Problem.
Leaving out the pictures, please reproduce exactly and only the lines from the one that contains "The image size" through the last line below.

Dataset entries
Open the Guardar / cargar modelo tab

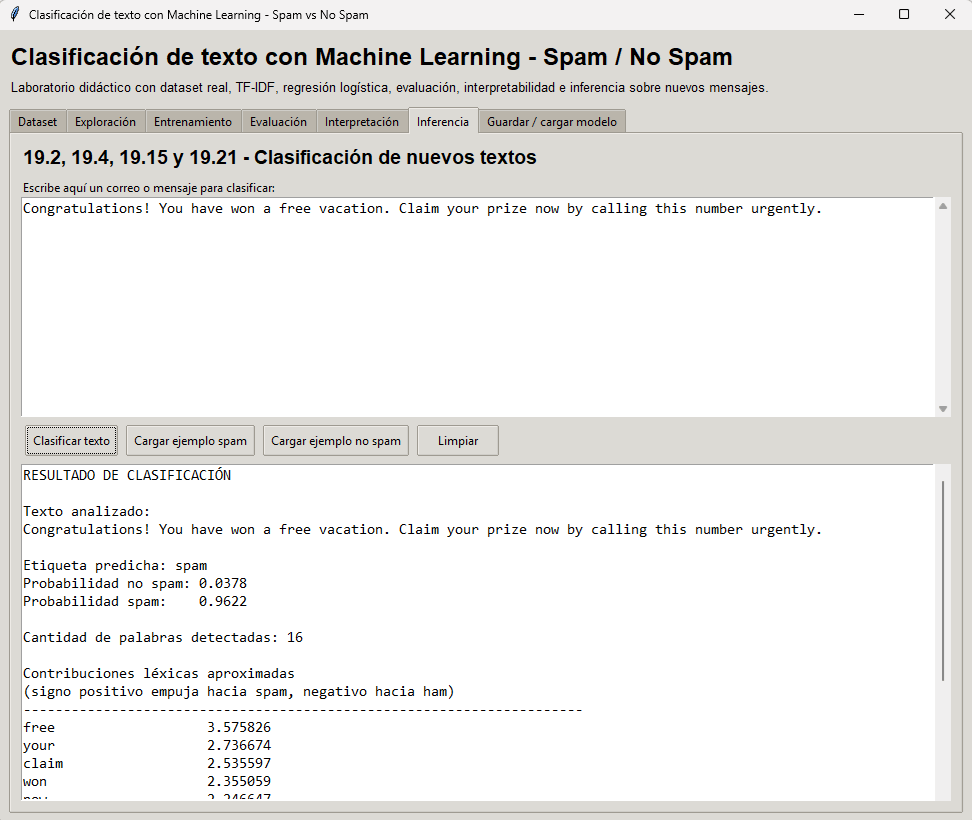[x=549, y=121]
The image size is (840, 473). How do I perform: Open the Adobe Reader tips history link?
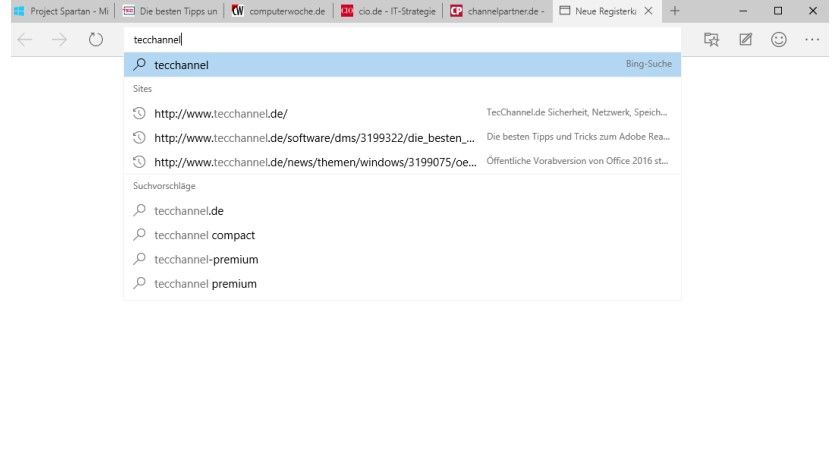(402, 138)
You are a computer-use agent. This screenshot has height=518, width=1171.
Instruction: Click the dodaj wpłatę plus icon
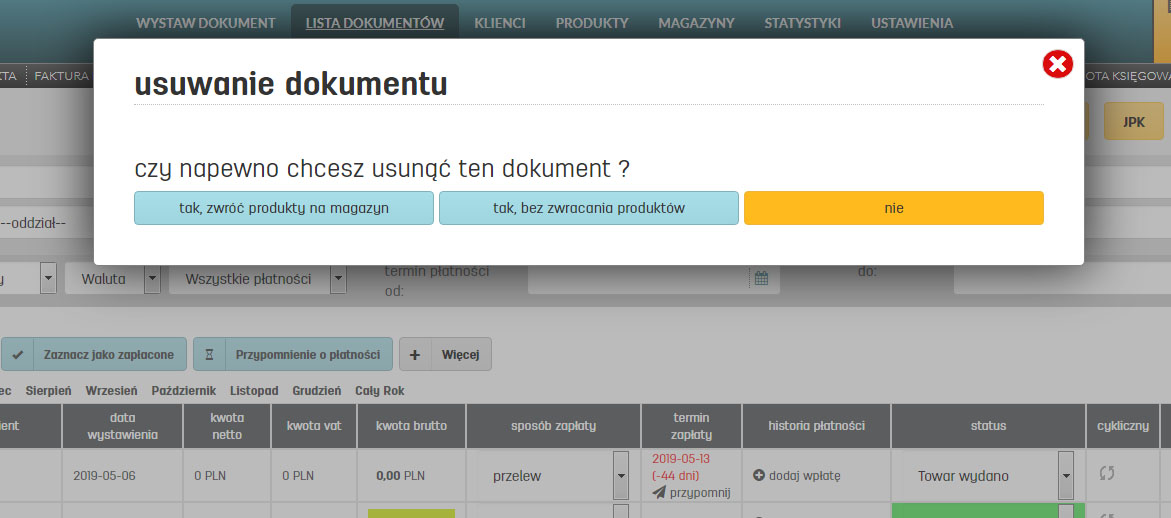[759, 476]
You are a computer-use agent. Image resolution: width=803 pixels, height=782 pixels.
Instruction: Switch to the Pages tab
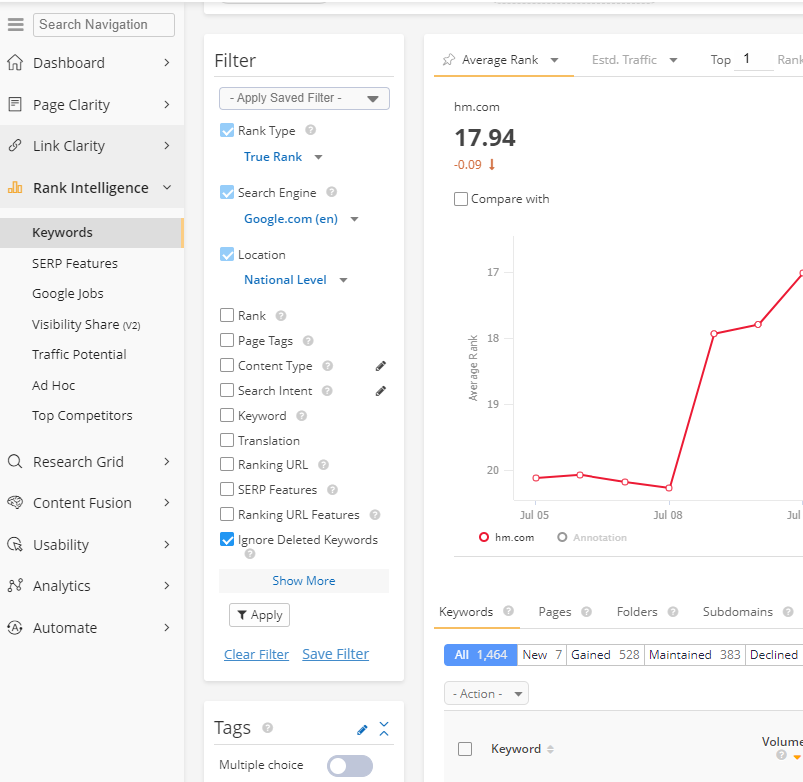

Task solution.
The image size is (840, 473). How do I perform: Open the Adobe Reader tips history link?
(402, 138)
You are a computer-use agent. This screenshot has height=518, width=1171.
Instruction: Click the dodaj wpłatę plus icon
[759, 476]
You are a computer-use agent. Image resolution: width=803 pixels, height=782 pixels.
Instruction: Switch to the Pages tab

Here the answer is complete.